Applications of Bootstrapping
A basic introduction to bootstrapping and real-world applications.
Introduction
Bootstrapping is a resampling technique used to estimate the distributions of a statistic given independent observations. It differs from traditional statistical theory, in that it requires modern computing power. In this article, we review the evolution of bootstrapping, how it works, and examples of how it’s been put into practice to help solve complex real-world problems.
The Evolution of Bootstrapping
Bootstrapping derived in the 20th century as an expansion of Jackknife resampling. Jackknife was developed in 1949 by Maurice Quenouille, and expanded in 1959 by John Tukey. It was named “jackknife” because while it was a useful tool, it was not ideal, much like the folding knifes that many men carried around during the Cold War (LaFontaine, 2021).
Jackknife is a non-parametric method aiming to reduce bias of an estimator or approximate unknown standard error. It estimates the bias and variance of a statistic of interest by estimating (n-1) sample statistics (each sample excludes one observation) from a sample size n. We calculate θ_hat (the original sample), by calculating θi_hat for each sample where x_i (one observation) is excluded for i = 1,2,…,n.
To test the null hypothesis, that the statistic is centered at some point (Efron, 1979), we take the average of sample statistic to find the center of the sampling distribution (LaFontaine, 2021).
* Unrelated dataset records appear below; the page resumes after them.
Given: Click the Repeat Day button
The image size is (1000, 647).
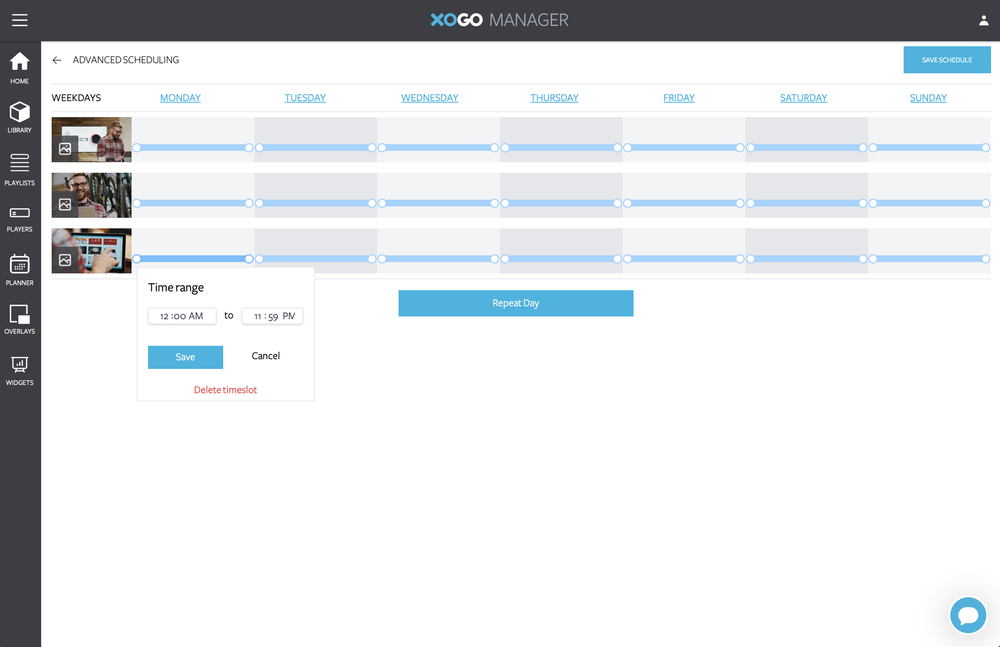Looking at the screenshot, I should point(516,303).
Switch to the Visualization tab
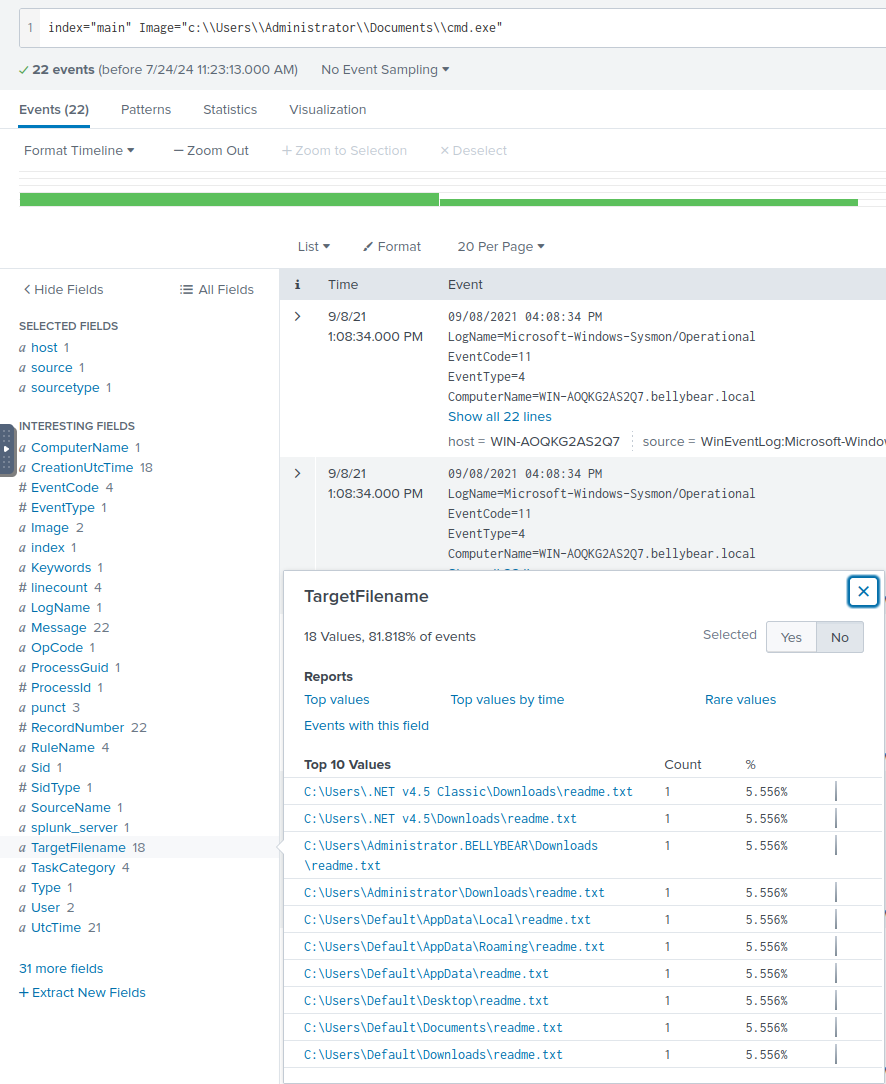Image resolution: width=886 pixels, height=1084 pixels. [327, 110]
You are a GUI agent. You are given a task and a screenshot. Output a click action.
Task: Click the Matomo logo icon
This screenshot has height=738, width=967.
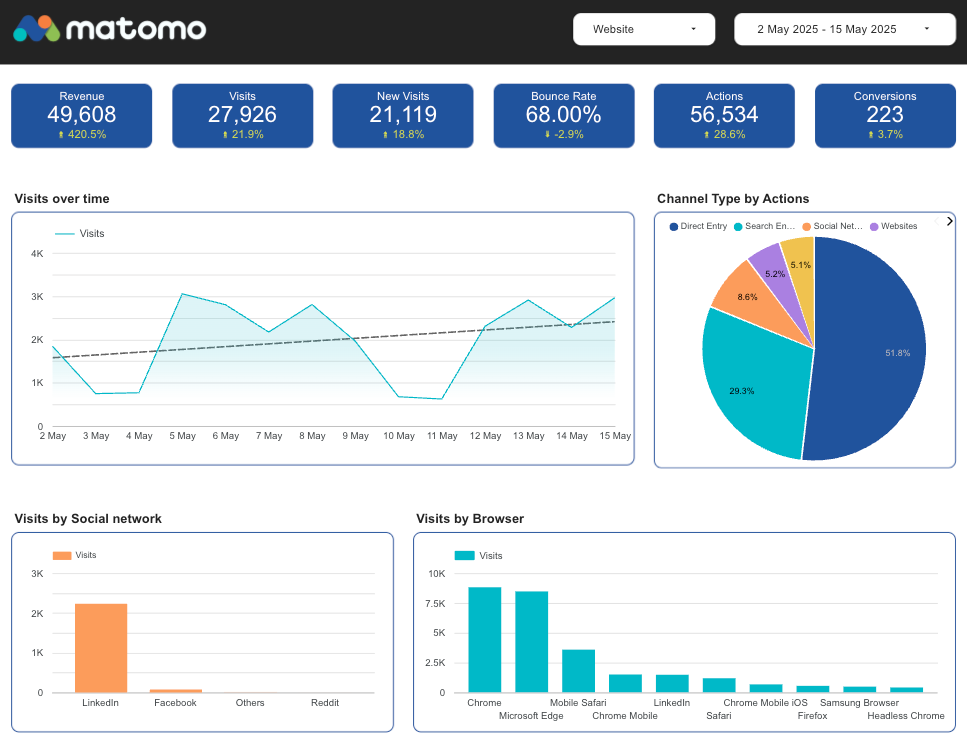36,29
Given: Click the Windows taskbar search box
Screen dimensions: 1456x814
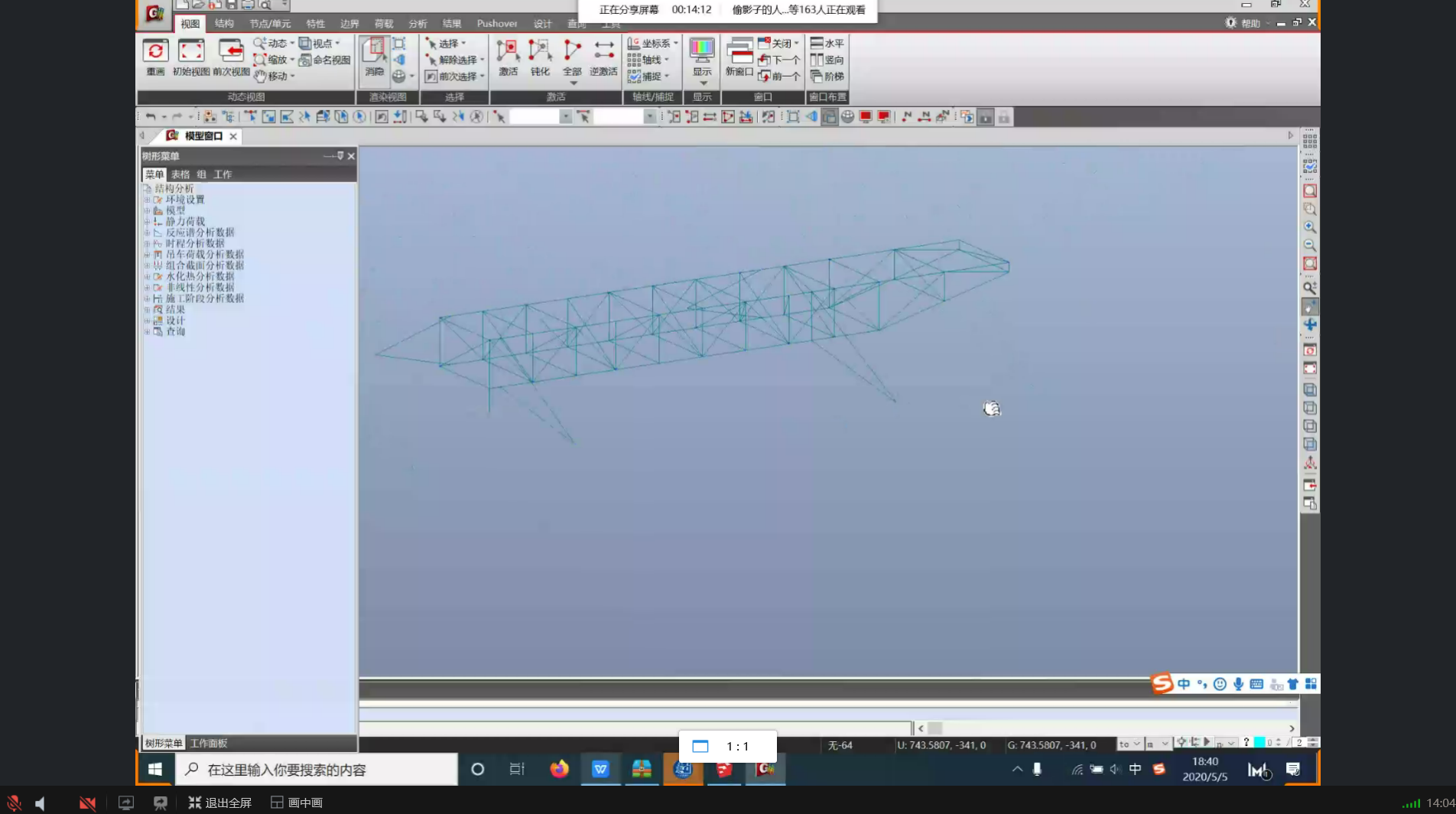Looking at the screenshot, I should 317,770.
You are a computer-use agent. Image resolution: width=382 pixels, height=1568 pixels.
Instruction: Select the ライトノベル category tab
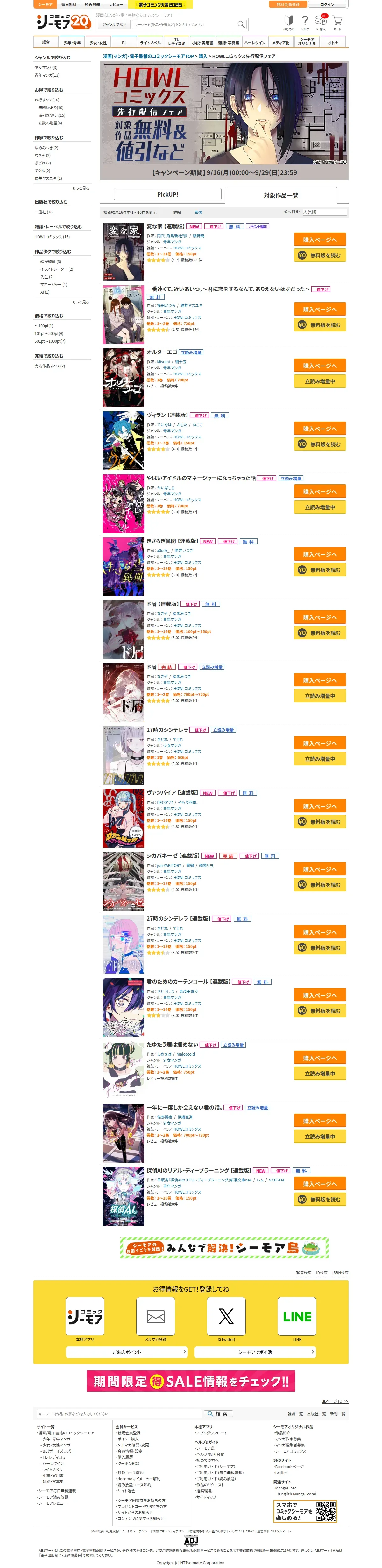tap(151, 43)
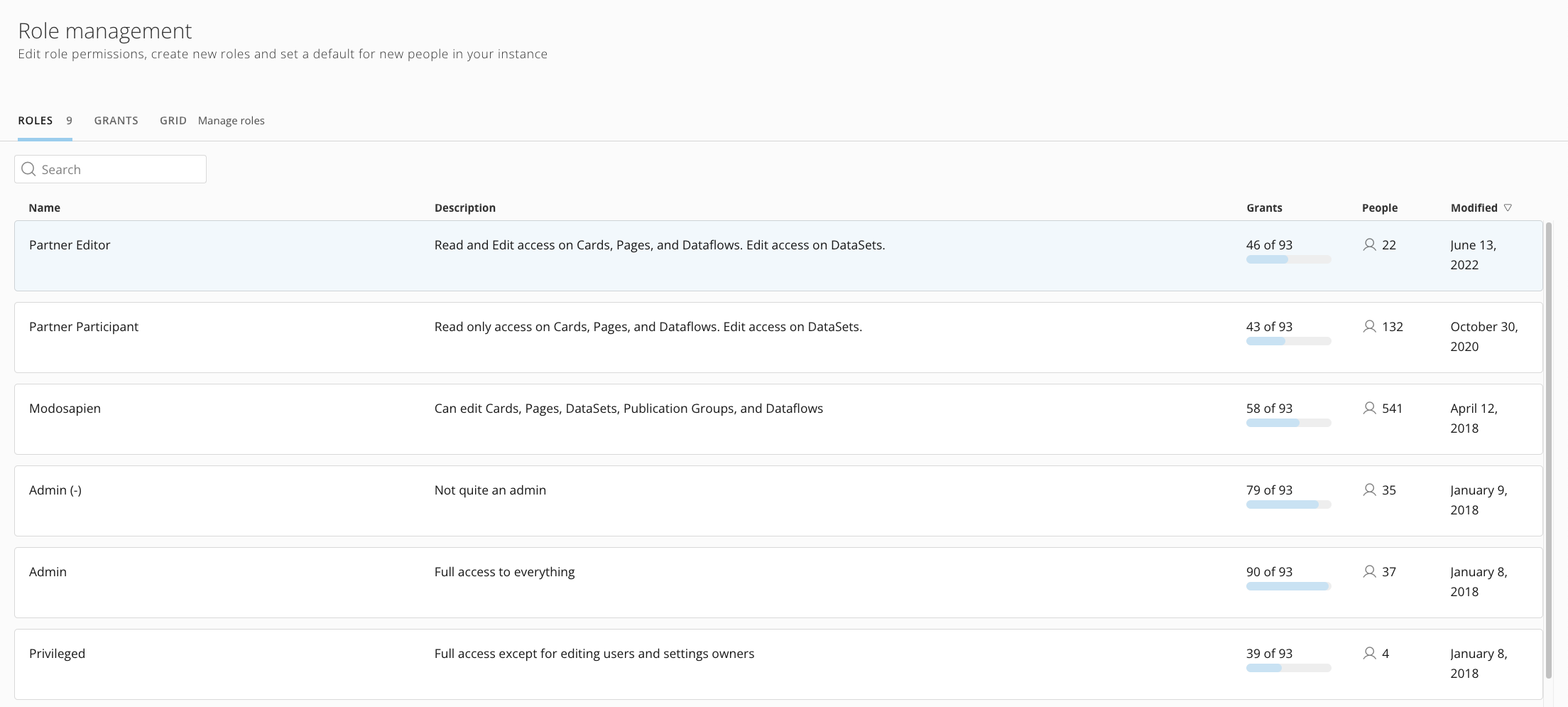The width and height of the screenshot is (1568, 707).
Task: Click the people icon showing 132 members
Action: pos(1368,327)
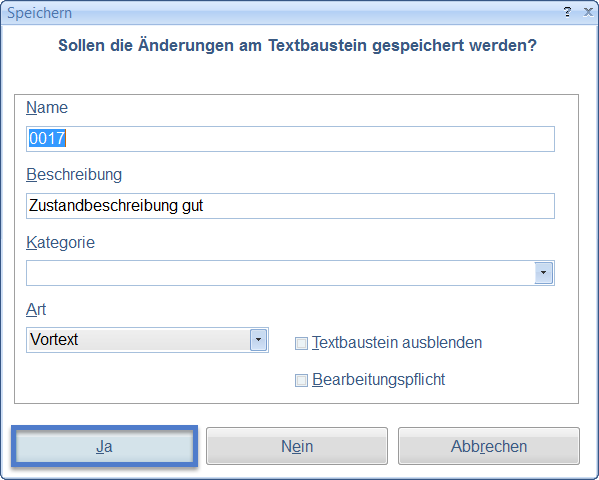
Task: Enable the Textbaustein ausblenden checkbox
Action: click(301, 343)
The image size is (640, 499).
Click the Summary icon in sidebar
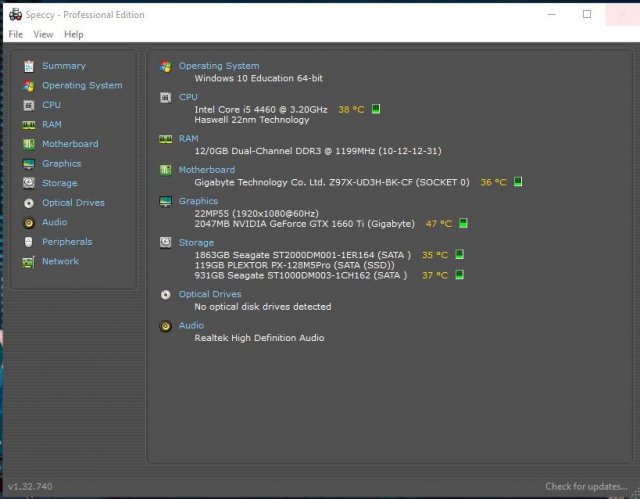pyautogui.click(x=29, y=66)
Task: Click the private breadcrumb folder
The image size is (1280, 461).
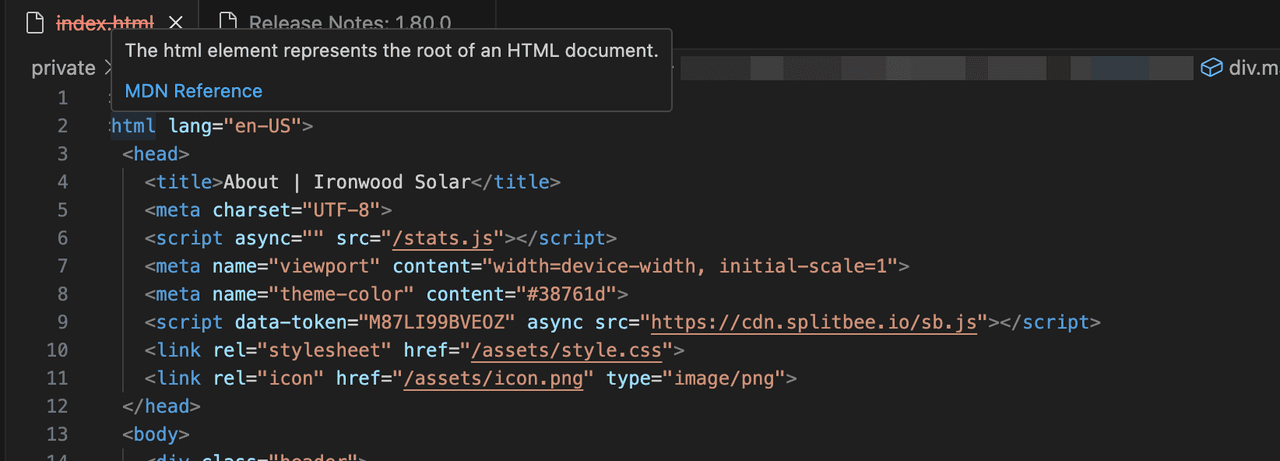Action: 63,68
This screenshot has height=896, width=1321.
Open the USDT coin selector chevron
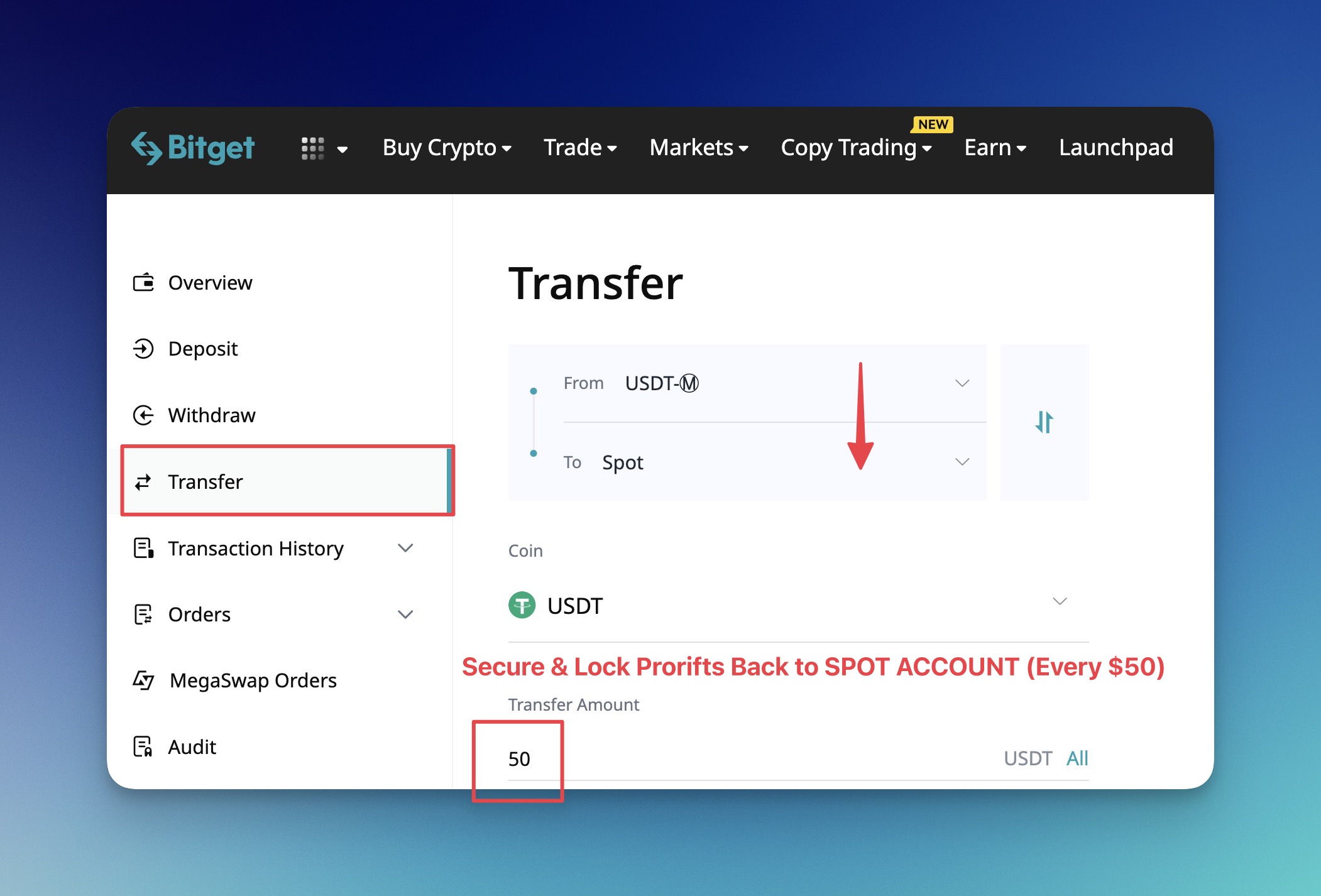point(1060,602)
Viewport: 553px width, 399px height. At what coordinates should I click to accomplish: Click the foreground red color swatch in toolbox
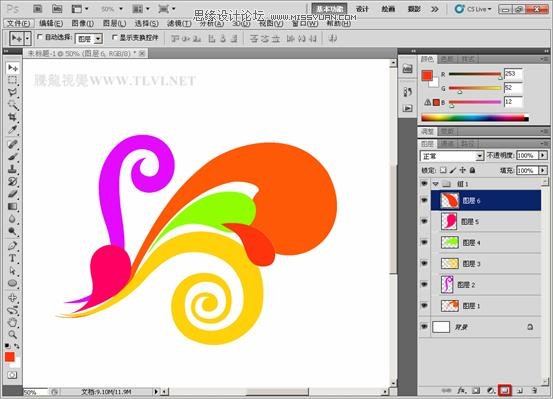[10, 357]
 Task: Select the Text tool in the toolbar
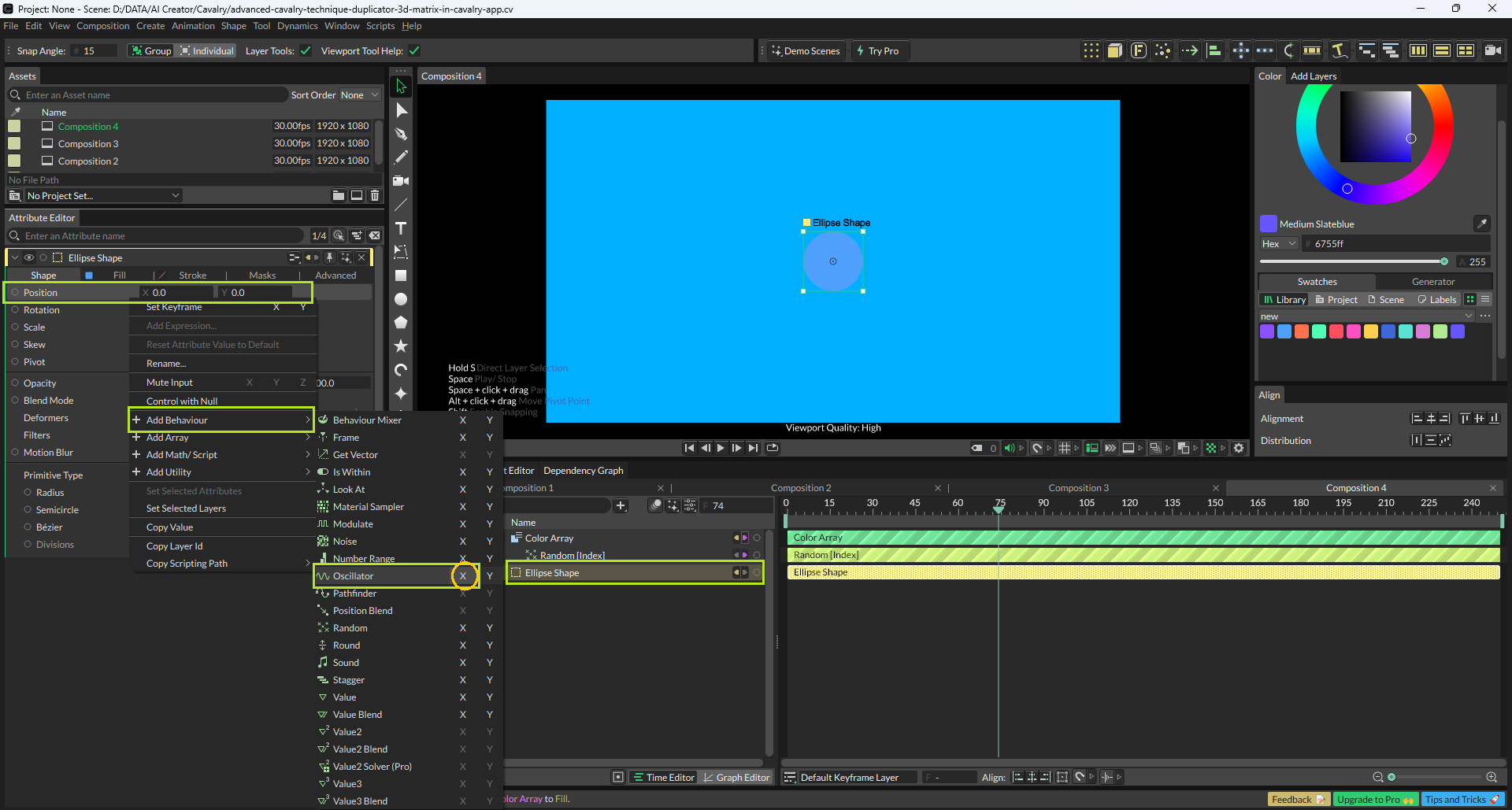tap(401, 228)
The potential that Jackknife had, justifying inferences made on parameters, gained traction in the statistical community (LaFontaine, 2021). Rupert Miller, a Stanford University professor, wrote multiple papers on Jackknifing. He seemingly impacted his Ph.D. student and American statistician, Bradley Efron, who officially invited bootstrapping in 1977 (Wasserman & Bockenholt, 1989). Similar to Jackknife, Bootstrapping is based on the concept of using samples to create a sample distribution (LaFontaine, 2021). While bootstrapping had advantages (such as randomization), it took time to gain popularity. But it was hard to ignore.
The goal of sampling is to accurately represent a population of inference. Once we have samples, we can make inferences. The accuracy of inferences depends on these assumptions:
- Normality of the sampling distribution of parameter
- The estimated parameter’s standard error is close to the sampling distribution of the estimated parameter’s standard error
- Estimated parameter has a little bias in estimate (LaFontaine, 2021)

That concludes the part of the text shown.